◆ **Task directions**:
With the line containing "Task: Open Ayuda in Avance window navbar" as the start and the line containing "Add a marker with the flag icon" as the end, transcribe that span of the entries below exactly, including both.
--- START ---
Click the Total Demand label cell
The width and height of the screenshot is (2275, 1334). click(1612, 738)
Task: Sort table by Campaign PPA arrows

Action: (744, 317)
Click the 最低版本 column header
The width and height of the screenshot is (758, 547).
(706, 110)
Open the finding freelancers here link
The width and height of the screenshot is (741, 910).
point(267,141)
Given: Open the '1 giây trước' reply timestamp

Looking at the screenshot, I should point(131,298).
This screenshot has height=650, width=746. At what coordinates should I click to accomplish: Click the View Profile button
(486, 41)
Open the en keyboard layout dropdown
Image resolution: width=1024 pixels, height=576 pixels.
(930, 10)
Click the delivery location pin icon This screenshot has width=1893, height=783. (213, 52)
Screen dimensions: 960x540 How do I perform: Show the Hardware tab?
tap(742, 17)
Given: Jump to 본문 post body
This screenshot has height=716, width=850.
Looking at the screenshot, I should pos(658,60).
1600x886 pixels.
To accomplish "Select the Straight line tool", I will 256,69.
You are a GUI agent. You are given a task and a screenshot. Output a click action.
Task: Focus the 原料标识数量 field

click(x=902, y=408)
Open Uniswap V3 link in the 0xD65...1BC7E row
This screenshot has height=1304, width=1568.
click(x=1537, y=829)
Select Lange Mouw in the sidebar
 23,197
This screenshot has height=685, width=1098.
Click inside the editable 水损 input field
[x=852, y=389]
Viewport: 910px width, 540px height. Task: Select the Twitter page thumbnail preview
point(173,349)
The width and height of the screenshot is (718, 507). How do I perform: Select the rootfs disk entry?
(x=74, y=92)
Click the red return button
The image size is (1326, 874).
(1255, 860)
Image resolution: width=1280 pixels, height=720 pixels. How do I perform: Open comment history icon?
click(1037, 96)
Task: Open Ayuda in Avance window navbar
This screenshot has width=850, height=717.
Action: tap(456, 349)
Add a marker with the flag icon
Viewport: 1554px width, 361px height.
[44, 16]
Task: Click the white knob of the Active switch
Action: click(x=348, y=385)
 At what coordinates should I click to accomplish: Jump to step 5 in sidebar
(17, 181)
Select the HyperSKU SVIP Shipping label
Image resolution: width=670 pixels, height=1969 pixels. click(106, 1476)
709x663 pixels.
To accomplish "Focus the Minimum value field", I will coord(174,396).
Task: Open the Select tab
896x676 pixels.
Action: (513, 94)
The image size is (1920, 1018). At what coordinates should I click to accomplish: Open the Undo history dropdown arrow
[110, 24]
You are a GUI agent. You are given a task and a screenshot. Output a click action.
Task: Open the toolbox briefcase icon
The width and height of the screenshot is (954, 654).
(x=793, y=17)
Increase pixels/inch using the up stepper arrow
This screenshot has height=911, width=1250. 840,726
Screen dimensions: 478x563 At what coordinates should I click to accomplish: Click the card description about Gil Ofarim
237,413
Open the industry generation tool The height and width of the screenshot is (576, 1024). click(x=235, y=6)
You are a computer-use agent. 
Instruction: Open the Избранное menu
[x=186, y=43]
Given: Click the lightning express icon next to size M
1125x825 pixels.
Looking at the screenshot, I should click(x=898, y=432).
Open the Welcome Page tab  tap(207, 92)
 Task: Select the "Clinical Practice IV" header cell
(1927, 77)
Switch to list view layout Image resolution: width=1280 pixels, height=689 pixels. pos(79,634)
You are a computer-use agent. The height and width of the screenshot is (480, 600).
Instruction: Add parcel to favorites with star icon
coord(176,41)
--- END ---
◆ **Response to this task**:
Task: Open Ayuda in Avance window navbar
This screenshot has width=850, height=717.
Action: tap(456, 349)
Add a marker with the flag icon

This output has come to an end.